Il arrive un moment où on pourrait croire que notre vie n’est qu’une succession de rendez-vous manqués.
J’étais la troisième de la fratrie. Ma sœur fréquentait déjà le conservatoire depuis quatre ans et suivait des cours de piano. Mon frère avait commencé l’accordéon. Je me souviens de l’instrument dans la maison, mais guère de la passion avec laquelle il en jouait. Quand vint mon tour d’entrer au conservatoire, je choisis la guitare. Entre les cours de solfège et les premières caresses sur les cordes en nylon, je n’eus pas le temps de découvrir ma préférence. Mes parents avaient décidé de déménager suffisamment loin pour que je n’ai plus accès à mes cours de musicienne en herbe. La petite guitare est restée dans sa housse avec mon rêve dedans, tué dans l’œuf.

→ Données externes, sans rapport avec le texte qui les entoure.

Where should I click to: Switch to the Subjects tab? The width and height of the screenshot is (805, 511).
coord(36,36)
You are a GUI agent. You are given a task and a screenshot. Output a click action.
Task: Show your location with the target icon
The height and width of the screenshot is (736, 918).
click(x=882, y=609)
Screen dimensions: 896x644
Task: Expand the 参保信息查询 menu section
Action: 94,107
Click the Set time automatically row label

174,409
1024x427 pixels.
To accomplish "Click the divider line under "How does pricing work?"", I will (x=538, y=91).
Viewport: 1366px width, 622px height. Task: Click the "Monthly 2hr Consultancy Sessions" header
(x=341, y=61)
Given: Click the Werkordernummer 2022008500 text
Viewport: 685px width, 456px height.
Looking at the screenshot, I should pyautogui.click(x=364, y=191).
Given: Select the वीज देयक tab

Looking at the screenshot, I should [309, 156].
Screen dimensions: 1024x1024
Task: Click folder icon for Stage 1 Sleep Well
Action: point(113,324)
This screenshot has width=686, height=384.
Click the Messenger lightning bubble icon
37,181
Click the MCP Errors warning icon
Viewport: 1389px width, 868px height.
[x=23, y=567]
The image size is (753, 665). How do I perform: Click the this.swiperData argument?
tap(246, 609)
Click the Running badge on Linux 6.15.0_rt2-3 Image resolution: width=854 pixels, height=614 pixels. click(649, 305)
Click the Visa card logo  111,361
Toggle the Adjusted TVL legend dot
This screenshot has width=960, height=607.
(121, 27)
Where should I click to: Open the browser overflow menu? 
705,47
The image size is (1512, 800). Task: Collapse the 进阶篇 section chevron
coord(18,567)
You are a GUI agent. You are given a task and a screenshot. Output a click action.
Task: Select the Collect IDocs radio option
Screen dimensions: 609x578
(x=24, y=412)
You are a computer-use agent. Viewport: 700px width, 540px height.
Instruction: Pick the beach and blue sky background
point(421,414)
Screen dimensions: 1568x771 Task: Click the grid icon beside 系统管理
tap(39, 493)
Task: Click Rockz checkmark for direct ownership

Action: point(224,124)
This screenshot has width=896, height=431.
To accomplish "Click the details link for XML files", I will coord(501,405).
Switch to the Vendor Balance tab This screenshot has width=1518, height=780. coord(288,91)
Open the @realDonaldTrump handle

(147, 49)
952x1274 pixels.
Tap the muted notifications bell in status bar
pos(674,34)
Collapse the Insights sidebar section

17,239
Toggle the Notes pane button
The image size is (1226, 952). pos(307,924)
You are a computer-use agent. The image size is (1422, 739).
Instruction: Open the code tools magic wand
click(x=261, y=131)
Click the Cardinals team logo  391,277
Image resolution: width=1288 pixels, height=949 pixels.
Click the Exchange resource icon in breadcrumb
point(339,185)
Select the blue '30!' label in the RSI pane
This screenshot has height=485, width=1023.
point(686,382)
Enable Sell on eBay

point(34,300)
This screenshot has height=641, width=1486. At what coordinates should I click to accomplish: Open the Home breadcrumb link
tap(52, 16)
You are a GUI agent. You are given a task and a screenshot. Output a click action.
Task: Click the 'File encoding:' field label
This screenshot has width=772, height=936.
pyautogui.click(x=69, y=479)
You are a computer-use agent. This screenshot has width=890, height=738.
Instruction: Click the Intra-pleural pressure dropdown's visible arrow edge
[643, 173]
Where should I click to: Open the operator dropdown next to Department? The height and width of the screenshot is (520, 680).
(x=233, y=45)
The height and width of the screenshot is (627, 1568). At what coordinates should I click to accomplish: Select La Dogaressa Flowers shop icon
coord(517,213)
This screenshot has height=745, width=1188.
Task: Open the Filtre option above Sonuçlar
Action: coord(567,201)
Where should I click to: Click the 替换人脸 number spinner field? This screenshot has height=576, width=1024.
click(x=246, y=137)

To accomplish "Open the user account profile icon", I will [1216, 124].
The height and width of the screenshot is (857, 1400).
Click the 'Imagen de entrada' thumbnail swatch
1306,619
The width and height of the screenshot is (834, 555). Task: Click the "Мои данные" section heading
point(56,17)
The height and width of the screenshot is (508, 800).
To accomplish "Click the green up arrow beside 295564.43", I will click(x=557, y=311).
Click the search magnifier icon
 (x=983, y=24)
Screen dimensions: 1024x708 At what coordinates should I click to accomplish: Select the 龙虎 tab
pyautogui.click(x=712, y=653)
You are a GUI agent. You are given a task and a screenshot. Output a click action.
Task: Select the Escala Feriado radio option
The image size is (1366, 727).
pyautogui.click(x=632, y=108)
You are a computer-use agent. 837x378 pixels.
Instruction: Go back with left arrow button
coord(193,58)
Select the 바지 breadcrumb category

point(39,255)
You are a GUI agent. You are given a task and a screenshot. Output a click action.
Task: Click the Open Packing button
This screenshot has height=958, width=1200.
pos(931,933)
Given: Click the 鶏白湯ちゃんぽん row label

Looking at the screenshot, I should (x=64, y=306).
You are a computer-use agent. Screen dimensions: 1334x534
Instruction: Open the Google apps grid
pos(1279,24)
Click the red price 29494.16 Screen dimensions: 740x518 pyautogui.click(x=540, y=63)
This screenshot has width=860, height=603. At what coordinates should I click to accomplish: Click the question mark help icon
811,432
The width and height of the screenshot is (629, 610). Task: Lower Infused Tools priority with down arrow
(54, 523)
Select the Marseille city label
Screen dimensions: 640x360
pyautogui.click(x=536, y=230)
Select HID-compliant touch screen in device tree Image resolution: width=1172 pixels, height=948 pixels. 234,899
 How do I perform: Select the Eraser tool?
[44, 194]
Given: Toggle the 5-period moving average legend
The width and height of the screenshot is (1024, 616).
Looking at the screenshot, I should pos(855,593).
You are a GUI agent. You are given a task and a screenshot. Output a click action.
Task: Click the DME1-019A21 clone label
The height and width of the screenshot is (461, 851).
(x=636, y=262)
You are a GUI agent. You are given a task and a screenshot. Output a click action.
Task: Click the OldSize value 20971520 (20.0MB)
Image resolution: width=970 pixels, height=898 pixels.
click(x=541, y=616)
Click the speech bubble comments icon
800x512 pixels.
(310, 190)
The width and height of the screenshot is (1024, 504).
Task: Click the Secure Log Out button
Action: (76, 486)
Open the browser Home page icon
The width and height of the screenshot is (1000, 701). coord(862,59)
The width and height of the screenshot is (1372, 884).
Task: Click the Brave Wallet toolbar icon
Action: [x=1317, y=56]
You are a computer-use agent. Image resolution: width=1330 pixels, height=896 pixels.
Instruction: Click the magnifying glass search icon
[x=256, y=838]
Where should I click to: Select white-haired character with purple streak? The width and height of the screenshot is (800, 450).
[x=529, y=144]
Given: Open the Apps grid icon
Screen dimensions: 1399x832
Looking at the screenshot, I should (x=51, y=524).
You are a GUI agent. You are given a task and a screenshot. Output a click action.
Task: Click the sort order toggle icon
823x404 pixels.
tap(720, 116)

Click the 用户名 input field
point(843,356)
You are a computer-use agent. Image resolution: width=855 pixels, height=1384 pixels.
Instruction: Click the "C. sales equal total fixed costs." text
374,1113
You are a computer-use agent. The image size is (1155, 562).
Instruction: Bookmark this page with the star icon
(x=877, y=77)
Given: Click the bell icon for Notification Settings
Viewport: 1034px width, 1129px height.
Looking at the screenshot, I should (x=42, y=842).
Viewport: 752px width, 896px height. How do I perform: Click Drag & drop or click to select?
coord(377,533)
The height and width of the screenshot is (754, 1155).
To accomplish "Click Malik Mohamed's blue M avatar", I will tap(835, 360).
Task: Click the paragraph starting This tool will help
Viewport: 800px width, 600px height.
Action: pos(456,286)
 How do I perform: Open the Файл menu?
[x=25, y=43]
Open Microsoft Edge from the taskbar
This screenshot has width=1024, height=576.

Ce changement d’adresse me permit d’échapper également au cours de catéchisme et ça, ça ne m’a pas manqué. D’autant qu’à l’époque je vouais un amour inconditionnel à mon oncle qui s’était converti au bouddhisme. Il s’appelait Noël. A-t-il voulu faire un pied de nez à son prénom ? Cet homme est venu vivre quelque temps avec nous, pour mon plus grand bonheur. Il avait décidé d’arrêter de voyager pour trouver un lieu où devenir berger. Il n’habitait pas dans notre pavillon situé à côté du restaurant de mes parents mais dans la nature alentour. Il m’a appris à surveiller les poules d’eau pour leur chiper leurs œufs. Il avait de longs moments de méditation. Je pouvais rester près de lui sans parler, fascinée par son immobilité. Il ne fumait pas que des cigarettes et plantait lui-même son cannabis. J’étais collée à lui comme de la glue. Il m’appelait son « bouddha », pourtant Bouddha ne suce pas son pouce mais j’avais un ventre aussi rond que les statuettes le représentant. Puis, à peine deux ans plus tard, Noël est mort dans un accident de la route. C’est ma sœur qui me l’a annoncé. Elle m’a pris dans ses bras, elle pleurait aussi fort que moi. J’ai continué d’aller dans la nature, je me suis construit une cabane dans le grand saule pleureur. Je pouvais passer des journées entières, et même parfois des nuits, à manger des yaourts et des œufs de poules d’eau sans que personne ne s’en rende compte, cachée dans cet arbre avec mon chagrin.
Noël a été enterré comme un catholique. J’étais en colère après toute ma famille qui ne respectait pas ses croyances. Mon père m’a enfermé dans le coffre de la voiture à la sortie de l’église pour que je ne fasse pas de scandale au cimetière. Ce jour-là, je me suis jurée de ne jamais croire en aucune religion.
J’ai appris la guitare bien plus tard pour composer des chansons et m’accompagner sur scène mais mon allergie à toute forme de croyance est restée intacte. Petit à petit, je me suis aperçue que j’avais gardé en moi ce que Noël avait semé. Je suis partie en Inde en espérant trouver des réponses. J’ai commencé à lire l’histoire de Siddhartha. J’ai rencontré des bouddhistes sur ma route. J’étais souvent déçue, certaine qu’un bouddhiste était un être idéal, comme l’était mon oncle dans mon souvenir de petite fille. Un ami m’a offert « Conversations avec Dieu » mais ce n’était pas encore le moment pour moi. La colère de la petite fille était toujours là. J’ai été vers la psychanalyse pour déposer mes deuils, vers le yoga pour assouplir mon corps, vers le lâcher-prise pour apaiser mes peurs. Je cherchais sans vraiment chercher. Les réponses semblaient toujours se dérober. Et puis la vie, qui aime les détours, me ramenait toujours vers la numérologie. Elle m’a toujours attirée. Pourtant, je la regardais du coin de l’œil. Je restais en surface, étudiant différentes écoles sans savoir laquelle choisir, ni laquelle croire. Le dilemme revenait inlassablement. Dans le langage des nombres, je retrouvais les mêmes questions : l’incarnation, le karma, l’héritage, la mission sur terre, les étapes à franchir, la connaissance de soi. En relisant les quatre vérités du bouddhisme, je me suis aperçue que j’étais sur le chemin depuis longtemps. Mon rejet originel m’avait laissé dans l’ignorance. Il m’a fallu traverser un grand désert et dans cette solitude profonde, chercher où je m’étais égarée.
Dans les nombres ou dans les astres, la quête n’a pas de fin. Dans la vie non plus. Longtemps, j'ai cru que la petite guitare était restée seule dans sa housse et que Noël n’avait laissé qu’un grand vide. Aujourd'hui, je sais que ni les rêves ni les graines ne meurent aussi facilement.